Source data>
[Start of section]
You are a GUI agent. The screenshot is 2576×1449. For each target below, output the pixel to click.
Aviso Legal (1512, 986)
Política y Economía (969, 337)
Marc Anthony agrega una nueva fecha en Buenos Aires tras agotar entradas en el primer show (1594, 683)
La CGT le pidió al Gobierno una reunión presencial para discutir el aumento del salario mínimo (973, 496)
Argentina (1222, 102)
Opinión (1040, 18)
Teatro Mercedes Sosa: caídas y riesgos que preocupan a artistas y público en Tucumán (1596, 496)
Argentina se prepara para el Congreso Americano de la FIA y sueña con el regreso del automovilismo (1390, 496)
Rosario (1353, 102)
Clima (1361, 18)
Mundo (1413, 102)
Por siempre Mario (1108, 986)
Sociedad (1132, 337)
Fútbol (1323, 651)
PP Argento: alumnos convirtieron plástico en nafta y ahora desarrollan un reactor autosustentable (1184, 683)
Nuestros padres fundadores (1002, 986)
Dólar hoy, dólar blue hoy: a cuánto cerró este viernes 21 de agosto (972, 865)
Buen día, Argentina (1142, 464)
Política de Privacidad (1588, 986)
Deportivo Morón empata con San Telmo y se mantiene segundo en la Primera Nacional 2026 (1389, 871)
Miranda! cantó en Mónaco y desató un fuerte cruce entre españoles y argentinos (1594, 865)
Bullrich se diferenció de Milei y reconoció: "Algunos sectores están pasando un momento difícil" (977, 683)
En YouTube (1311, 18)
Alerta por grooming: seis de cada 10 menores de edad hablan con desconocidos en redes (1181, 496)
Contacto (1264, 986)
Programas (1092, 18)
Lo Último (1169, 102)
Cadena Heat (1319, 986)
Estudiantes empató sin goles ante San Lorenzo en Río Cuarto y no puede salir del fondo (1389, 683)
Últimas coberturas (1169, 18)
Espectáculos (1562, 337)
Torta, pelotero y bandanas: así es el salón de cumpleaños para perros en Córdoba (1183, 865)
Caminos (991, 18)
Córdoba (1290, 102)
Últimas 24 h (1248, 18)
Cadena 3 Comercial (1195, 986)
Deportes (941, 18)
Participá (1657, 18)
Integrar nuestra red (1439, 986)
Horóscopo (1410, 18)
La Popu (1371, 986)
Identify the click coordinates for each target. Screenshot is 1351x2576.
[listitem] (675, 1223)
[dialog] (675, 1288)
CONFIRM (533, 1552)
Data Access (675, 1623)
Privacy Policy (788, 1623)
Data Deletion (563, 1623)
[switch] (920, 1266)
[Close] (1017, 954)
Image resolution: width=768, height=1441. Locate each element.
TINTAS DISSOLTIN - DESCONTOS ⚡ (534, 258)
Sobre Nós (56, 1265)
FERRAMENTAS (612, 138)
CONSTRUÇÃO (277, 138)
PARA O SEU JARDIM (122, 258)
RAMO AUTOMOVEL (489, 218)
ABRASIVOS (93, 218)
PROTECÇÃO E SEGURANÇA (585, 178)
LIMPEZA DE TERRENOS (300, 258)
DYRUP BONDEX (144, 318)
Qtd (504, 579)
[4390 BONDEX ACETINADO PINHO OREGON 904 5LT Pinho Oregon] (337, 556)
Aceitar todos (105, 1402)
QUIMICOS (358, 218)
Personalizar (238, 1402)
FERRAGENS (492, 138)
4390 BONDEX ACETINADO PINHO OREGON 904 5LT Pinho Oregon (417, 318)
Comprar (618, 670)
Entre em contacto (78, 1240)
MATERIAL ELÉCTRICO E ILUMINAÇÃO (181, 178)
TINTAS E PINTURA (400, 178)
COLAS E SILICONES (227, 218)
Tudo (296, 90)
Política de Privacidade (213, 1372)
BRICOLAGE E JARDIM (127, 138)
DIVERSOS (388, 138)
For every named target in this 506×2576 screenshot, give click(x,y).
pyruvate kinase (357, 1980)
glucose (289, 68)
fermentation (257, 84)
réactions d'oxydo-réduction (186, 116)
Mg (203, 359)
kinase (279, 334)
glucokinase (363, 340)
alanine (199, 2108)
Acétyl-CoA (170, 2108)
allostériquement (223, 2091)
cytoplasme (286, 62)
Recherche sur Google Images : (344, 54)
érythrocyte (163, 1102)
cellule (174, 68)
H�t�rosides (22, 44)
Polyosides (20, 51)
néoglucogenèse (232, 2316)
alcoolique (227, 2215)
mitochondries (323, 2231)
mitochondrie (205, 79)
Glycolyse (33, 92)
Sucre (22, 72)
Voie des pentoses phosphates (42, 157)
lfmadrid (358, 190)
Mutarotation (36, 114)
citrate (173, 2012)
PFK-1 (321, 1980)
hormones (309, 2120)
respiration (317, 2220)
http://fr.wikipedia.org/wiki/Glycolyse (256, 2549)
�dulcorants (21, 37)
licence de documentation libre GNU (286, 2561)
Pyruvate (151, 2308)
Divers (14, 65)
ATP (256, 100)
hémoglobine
[End of section]
Description of the task>
All lines above from the line with "DIVERSOS (388, 138)" through the line with "Voie des pentoses phosphates (42, 157)", both included, are to be set down exactly, with nothing else.

Response>
DIVERSOS (388, 138)
For every named target in this 506×2576 screenshot, give click(x,y).
pyruvate kinase (357, 1980)
glucose (289, 68)
fermentation (257, 84)
réactions d'oxydo-réduction (186, 116)
Mg (203, 359)
kinase (279, 334)
glucokinase (363, 340)
alanine (199, 2108)
Acétyl-CoA (170, 2108)
allostériquement (223, 2091)
cytoplasme (286, 62)
Recherche sur Google Images : (344, 54)
érythrocyte (163, 1102)
cellule (174, 68)
H�t�rosides (22, 44)
Polyosides (20, 51)
néoglucogenèse (232, 2316)
alcoolique (227, 2215)
mitochondries (323, 2231)
mitochondrie (205, 79)
Glycolyse (33, 92)
Sucre (22, 72)
Voie des pentoses phosphates (42, 157)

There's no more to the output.